[Saved entries]
>>>
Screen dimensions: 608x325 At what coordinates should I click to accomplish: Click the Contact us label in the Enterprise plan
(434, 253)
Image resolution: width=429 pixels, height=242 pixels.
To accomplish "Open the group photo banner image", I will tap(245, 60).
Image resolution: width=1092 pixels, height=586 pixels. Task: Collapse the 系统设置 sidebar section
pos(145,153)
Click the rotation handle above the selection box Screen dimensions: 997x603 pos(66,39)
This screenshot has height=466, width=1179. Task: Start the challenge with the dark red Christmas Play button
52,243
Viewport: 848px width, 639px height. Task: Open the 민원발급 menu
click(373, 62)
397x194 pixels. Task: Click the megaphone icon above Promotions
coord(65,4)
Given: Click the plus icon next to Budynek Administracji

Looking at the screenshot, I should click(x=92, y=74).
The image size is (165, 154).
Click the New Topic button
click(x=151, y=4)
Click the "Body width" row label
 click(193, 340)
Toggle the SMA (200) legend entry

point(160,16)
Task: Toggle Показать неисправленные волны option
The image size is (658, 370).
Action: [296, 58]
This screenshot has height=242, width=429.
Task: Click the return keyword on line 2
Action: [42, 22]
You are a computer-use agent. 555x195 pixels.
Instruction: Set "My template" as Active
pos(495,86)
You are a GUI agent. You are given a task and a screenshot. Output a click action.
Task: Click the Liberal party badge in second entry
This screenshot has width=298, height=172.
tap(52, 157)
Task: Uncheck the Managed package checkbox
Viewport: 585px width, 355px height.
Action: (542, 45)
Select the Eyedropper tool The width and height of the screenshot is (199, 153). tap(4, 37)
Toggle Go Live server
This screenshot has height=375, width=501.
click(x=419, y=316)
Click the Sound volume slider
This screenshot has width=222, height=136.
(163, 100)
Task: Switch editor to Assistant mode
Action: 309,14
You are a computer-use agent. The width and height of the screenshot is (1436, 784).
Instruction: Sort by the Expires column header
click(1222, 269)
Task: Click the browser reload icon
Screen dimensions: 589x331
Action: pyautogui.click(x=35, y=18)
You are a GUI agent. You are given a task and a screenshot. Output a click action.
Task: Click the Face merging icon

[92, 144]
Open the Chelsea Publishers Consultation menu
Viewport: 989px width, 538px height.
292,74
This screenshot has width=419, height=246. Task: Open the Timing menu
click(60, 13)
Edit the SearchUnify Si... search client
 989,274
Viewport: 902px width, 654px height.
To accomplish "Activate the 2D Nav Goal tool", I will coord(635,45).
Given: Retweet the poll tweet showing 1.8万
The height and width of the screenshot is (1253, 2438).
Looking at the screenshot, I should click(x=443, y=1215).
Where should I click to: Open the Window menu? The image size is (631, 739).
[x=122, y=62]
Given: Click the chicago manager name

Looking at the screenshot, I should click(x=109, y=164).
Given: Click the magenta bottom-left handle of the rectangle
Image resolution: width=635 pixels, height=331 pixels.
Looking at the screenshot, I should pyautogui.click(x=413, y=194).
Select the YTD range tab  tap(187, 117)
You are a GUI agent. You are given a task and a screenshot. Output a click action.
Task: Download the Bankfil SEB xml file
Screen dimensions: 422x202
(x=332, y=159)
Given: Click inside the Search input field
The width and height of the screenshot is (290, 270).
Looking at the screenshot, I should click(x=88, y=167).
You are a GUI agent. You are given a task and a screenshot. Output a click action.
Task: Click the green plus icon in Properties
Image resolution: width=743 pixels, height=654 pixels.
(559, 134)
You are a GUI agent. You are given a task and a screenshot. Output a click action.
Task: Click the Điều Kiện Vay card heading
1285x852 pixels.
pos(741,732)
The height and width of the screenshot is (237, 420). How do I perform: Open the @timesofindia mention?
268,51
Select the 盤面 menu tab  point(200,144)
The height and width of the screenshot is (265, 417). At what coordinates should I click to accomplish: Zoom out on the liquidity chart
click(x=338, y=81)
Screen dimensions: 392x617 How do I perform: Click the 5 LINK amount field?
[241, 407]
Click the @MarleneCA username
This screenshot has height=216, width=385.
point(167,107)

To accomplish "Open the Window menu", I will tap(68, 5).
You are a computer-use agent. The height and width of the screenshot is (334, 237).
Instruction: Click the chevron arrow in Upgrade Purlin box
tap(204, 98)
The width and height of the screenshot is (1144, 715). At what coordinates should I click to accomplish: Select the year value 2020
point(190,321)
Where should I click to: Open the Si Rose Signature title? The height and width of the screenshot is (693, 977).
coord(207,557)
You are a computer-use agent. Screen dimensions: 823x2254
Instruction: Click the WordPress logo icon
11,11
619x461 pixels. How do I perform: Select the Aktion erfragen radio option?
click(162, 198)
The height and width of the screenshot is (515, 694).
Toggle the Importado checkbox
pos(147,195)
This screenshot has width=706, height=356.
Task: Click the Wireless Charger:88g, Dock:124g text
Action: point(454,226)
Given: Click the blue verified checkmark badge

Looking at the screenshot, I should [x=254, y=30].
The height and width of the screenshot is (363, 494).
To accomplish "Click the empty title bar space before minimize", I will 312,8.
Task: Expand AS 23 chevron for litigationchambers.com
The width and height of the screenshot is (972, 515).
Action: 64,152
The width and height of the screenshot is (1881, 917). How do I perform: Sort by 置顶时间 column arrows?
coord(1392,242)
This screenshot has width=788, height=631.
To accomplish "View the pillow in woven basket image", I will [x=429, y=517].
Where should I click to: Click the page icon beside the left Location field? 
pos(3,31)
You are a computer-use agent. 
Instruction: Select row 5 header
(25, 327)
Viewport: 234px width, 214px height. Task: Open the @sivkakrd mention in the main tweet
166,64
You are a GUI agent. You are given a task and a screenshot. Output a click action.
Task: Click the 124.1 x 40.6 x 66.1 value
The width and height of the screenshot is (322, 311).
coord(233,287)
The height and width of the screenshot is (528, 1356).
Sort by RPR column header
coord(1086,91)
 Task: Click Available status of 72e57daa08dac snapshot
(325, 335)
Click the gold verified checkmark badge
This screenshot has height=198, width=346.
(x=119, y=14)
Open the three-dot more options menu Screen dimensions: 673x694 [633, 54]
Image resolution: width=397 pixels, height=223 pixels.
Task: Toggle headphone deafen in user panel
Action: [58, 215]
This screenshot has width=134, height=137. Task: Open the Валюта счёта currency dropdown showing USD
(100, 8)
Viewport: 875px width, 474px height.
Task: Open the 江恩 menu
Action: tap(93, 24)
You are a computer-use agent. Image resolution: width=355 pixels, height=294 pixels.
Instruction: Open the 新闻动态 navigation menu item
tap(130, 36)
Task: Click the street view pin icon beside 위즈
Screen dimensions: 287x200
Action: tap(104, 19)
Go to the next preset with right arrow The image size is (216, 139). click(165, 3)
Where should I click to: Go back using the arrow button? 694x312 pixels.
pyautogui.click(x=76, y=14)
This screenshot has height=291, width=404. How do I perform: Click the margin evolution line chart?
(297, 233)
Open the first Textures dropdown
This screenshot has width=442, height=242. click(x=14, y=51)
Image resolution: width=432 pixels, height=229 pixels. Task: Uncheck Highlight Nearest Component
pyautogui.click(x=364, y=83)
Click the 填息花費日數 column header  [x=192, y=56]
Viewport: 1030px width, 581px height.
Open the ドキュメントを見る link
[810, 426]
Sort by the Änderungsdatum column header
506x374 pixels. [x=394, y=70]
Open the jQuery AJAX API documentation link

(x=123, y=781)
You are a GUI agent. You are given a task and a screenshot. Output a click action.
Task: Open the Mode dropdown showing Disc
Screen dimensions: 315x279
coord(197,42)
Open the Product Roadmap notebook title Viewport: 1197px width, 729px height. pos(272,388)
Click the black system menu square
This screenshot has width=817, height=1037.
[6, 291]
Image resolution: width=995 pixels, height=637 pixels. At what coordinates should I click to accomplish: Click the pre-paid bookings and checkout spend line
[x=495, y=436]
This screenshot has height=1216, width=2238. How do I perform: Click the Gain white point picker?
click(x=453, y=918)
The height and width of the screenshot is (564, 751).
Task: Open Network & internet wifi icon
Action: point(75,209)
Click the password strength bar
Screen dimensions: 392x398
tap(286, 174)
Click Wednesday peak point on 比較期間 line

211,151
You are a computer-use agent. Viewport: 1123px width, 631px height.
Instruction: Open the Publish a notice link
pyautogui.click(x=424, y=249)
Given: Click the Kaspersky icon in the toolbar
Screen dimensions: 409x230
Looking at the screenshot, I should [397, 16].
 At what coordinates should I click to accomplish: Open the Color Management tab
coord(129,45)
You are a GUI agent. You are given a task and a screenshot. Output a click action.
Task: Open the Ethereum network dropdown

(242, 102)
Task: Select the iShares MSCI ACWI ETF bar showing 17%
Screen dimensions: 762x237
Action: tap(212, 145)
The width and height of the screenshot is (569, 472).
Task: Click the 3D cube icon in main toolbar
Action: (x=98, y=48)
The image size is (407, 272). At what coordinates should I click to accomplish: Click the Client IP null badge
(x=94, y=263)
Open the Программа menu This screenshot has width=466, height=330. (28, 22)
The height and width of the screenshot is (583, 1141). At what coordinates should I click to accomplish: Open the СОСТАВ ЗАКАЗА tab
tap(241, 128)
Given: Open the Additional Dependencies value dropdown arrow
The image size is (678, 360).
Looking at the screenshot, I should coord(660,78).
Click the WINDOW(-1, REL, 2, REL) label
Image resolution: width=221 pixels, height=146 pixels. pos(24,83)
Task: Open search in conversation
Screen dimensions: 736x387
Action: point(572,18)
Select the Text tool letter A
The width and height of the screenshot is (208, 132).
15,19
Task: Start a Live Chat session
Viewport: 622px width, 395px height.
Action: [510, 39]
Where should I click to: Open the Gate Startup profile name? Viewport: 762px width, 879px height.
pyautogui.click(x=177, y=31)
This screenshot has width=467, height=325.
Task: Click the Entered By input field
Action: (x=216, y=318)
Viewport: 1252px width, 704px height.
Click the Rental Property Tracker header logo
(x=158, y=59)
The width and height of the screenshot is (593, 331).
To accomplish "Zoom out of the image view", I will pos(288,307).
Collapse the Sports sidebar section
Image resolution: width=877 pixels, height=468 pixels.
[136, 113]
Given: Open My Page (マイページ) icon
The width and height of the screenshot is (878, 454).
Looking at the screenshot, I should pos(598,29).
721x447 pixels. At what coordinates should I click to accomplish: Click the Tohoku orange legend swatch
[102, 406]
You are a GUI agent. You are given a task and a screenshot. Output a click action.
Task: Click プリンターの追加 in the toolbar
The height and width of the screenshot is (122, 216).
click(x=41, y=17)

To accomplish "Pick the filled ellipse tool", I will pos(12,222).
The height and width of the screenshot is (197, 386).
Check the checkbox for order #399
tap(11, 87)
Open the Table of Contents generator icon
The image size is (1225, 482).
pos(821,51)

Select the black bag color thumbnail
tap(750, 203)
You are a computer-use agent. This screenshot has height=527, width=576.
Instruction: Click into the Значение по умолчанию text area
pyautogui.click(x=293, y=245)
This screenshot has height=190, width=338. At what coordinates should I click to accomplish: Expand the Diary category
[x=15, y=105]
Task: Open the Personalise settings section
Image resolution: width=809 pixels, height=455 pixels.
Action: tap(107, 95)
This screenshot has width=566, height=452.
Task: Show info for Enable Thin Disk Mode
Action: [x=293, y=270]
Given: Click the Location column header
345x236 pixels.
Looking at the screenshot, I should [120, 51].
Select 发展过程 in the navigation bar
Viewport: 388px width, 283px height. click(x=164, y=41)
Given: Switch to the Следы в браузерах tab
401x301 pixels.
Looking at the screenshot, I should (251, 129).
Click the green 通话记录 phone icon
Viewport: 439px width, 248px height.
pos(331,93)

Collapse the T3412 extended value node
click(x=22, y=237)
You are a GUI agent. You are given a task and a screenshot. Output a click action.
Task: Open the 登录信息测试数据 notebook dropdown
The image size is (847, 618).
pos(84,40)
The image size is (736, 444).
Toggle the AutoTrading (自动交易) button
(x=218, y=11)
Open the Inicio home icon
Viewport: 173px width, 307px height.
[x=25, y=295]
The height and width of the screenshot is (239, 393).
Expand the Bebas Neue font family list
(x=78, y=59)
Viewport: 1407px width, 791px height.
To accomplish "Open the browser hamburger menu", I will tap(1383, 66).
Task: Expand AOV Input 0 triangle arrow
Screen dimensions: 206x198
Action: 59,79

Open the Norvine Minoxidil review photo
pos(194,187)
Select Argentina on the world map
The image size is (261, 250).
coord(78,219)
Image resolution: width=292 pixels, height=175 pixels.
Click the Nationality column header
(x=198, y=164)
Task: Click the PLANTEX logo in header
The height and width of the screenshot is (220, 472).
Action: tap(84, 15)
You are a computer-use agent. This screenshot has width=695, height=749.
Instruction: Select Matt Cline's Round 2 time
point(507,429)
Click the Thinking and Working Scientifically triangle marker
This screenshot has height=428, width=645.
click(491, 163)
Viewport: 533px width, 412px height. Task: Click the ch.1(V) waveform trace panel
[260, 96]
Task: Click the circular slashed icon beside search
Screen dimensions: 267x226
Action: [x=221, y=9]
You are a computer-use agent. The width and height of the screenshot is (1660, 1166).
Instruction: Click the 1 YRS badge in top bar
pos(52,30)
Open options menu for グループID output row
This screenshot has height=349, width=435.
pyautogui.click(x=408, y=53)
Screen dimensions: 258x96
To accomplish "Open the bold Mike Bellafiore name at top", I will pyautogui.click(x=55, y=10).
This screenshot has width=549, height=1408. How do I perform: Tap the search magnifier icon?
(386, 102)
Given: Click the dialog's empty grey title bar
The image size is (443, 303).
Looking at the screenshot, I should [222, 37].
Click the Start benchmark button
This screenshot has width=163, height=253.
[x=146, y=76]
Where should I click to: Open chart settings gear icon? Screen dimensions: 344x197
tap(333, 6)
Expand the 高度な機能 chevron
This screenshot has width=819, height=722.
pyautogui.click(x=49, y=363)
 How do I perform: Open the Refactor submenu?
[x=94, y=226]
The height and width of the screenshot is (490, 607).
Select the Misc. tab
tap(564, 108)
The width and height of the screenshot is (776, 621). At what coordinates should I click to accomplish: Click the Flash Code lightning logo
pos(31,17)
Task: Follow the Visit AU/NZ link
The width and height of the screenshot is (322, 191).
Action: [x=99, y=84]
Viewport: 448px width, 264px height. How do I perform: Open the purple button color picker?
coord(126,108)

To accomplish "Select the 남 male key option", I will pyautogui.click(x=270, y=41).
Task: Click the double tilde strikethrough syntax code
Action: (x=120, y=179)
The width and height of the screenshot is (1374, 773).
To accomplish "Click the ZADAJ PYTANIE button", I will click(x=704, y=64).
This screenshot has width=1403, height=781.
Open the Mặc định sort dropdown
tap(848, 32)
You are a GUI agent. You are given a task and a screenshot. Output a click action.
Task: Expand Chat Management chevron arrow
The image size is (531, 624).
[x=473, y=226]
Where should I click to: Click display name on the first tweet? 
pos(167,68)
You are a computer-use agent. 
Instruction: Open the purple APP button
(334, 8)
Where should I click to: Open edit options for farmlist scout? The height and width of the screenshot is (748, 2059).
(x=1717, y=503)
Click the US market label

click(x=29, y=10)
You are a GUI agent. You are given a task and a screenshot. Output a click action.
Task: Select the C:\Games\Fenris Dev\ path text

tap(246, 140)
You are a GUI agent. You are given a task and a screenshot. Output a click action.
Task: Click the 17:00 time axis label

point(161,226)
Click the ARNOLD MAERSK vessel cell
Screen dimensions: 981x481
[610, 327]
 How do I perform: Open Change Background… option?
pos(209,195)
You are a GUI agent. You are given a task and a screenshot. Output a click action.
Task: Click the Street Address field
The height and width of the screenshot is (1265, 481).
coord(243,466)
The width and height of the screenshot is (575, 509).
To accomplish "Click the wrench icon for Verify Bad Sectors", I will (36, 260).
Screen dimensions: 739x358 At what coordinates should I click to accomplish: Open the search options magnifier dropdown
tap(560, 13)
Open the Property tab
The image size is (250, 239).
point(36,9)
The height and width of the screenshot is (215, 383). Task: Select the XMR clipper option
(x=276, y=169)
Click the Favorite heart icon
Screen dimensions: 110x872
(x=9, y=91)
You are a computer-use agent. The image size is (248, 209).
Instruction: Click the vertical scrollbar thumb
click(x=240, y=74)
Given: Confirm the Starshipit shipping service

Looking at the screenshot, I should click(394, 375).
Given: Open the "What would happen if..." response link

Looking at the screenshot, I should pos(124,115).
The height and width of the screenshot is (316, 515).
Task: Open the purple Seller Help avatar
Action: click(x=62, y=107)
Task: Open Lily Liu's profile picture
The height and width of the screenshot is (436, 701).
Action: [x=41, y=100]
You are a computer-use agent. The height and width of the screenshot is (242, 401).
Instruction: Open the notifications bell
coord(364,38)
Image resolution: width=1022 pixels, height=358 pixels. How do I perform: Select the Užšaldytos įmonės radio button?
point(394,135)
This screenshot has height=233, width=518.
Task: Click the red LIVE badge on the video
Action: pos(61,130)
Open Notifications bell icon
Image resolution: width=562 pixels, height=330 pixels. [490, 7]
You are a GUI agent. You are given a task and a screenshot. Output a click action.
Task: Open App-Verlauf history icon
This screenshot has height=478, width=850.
<<<
Lines from the top of the entries through the line with "The image size is (165, 154)." are to be transcribed exactly, and nothing more.

__Your solution__.
Screen dimensions: 608x325 At what coordinates should I click to accomplish: Click the Contact us label in the Enterprise plan
(434, 253)
Image resolution: width=429 pixels, height=242 pixels.
To accomplish "Open the group photo banner image", I will tap(245, 60).
Image resolution: width=1092 pixels, height=586 pixels. Task: Collapse the 系统设置 sidebar section
pos(145,153)
Click the rotation handle above the selection box Screen dimensions: 997x603 pos(66,39)
This screenshot has height=466, width=1179. Task: Start the challenge with the dark red Christmas Play button
52,243
Viewport: 848px width, 639px height. Task: Open the 민원발급 menu
click(373, 62)
397x194 pixels. Task: Click the megaphone icon above Promotions
coord(65,4)
Given: Click the plus icon next to Budynek Administracji

Looking at the screenshot, I should click(x=92, y=74).
The image size is (165, 154).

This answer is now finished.